Take the news from networking supplier Foundry Networks. The company announced on Jan. 22 that Bobby Johnson would give up the title of chairman, but remain as CEO and president. While CFO Timothy Heffner resigned, why didn't the board push out Johnson entirely, as has occurred at companies from Brocade to McAfee to United Health?
Foundry didn't return my phone calls, but the company's explanation certainly seemed similar to Apple’s. Both Johnson and Jobs were clearly involved in a hands-on way in handing out options at artificially-sweetened prices (the lower the grant price, the more the recipient makes should the company’s stock rise). Foundry says Johnson assigned dates on backdated options “in a substantial number of cases.” According to Apple, Jobs knew about and even recommended dates on some of 6,000-plus backdated grants. But like Jobs--at least according to Apple’s board--Johnson did not personally benefit from any backdated grants. And Foundry said that Johnson, also like Jobs, did not understand the accounting rules that should have led Foundry to properly expense and pay taxes on these backdated options. (Remember that backdating is not illegal, so long as the backdated grants are accounted for properly and disclosed to shareholders).

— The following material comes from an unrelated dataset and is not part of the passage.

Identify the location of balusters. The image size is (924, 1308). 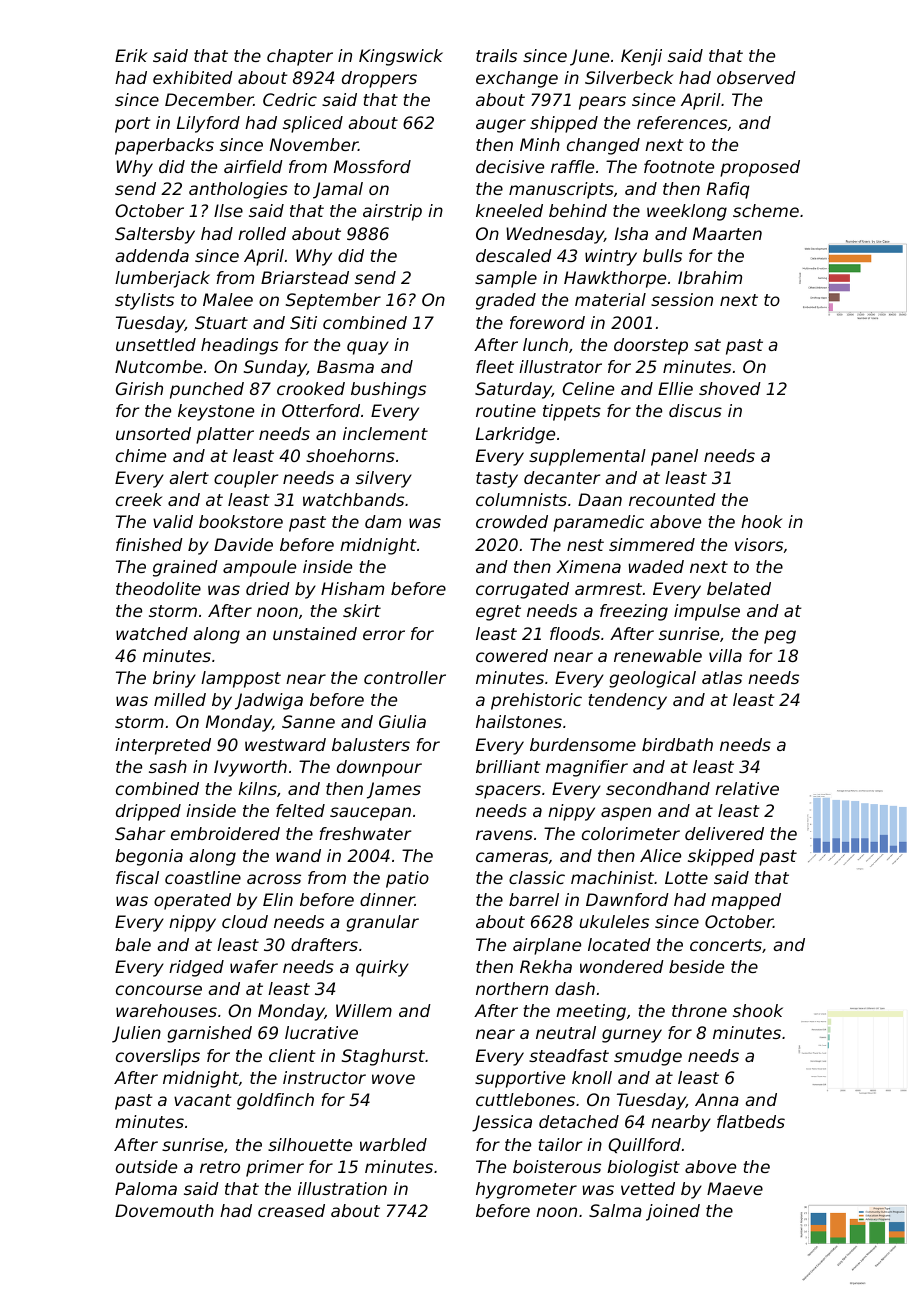
(371, 744).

I don't know if Foundry's board was consciously trying to draft in Apple's wake, but you couldn't blame them if they were. Could there possibly be any better excuse for keeping Johnson employed than the "we didn't do anything Apple didn't do" defense? If Jobs can remain on the job—even amid press reports that he was interviewed last week by federal investigators—why not Johnson? He may not play on the grand stage that Jobs plays on (nor does he have Al Gore on his board, which could also tend to keep the Feds at bay. Even the boldest prosecutor would have to think hard before bringing charges against one of America’s most famous business icons, while also challenging the findings of an investigation co-run by a former and possibly future Presidential candidate). But Johnson is of similar relative importance in Foundry’s world. He co-founded the company in 1996, and is considered its architect and spiritual leader.
Of course, not every company that has admitted to backdating has thrown out its CEO. That could be because all CEOs are not created equal. "Boards that have successful CEOs tend to be more forgiving," says Xilinx CEO Wim Roelandts. "When you don't much care for the CEO, [the fact that backdating occurred on his or her watch] can be an excuse to get rid of him." By this yardstick, Apple's decision to circle the wagons around Jobs makes sense. He's unique, by most experts' calculation, in terms of his ability to get the most out of Apple.
Still, I predict Apple's handling of its backdating problem will impact decision-making in many other boardrooms. Before Jobs became embroiled in the scandal, the default response was to play it safe: announce a big restatement and oust the highest-ranking executives with any involvement, to show proper contrition and intention to reform to the Feds. Now, so long as evidence shows their CEO was less involved in backdating than Jobs was at Apple, there will be less pressure to automatically take the "throw-the-bums-out" route.
So is this a good thing? I think yes. A rush to judgment is never a good thing. Until government investigators turn over all the rocks to get all the facts, it's good for shareholders that neither Jobs or Johnson has gotten the boot--especially in the case of Apple, where analysts think the shares would plummet by 25% or more on such an announcement.
By the way, my sources continue to insist that Jobs is not a target of the government’s scrutiny.